Когда я был маленький, я часто ловил ящериц. Так часто, что у меня выработался даже особый рефлекс на определённого рода шорох в траве и движение под ногами: заслышав такой шорох или увидев хоть краешком глаза подобное движение, я метал своё тело вниз раньше, чем сознание понимало, что происходит.
Держать ящериц дома я пробовал лишь однажды и очень недолго. Мучные черви или иной околонасекомый корм в единственном тогда в городе специализированном магазине "Природа" не продавались, а постоянно ловить мух и жуков, чтобы ящерицы были сыты, - дело весьма утомительное.
Пойманными ящерицами я хвастался перед сверстниками, определял по любимой книге, которой у меня тогда был "Определитель земноводных земноводных и пресмыкающихся фауны СССР", их вид и подвид и отпускал туда же, где поймал.

* * * * *

# [ЗАДАНИЕ]
Перепишите слово в слово часть отрывка про ящериц от «Когда я был» до «дело весьма утомительное.». Дальше идёт список, это отдельный материал, к отрывку он не относится.

# [МАТЕРИАЛ]
* * * * *

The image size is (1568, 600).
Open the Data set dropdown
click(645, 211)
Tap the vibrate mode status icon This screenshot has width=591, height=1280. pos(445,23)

* * * * *

# [ОТВЕТ К ЗАДАНИЮ]
Когда я был маленький, я часто ловил ящериц. Так часто, что у меня выработался даже особый рефлекс на определённого рода шорох в траве и движение под ногами: заслышав такой шорох или увидев хоть краешком глаза подобное движение, я метал своё тело вниз раньше, чем сознание понимало, что происходит.
Держать ящериц дома я пробовал лишь однажды и очень недолго. Мучные черви или иной околонасекомый корм в единственном тогда в городе специализированном магазине "Природа" не продавались, а постоянно ловить мух и жуков, чтобы ящерицы были сыты, - дело весьма утомительное.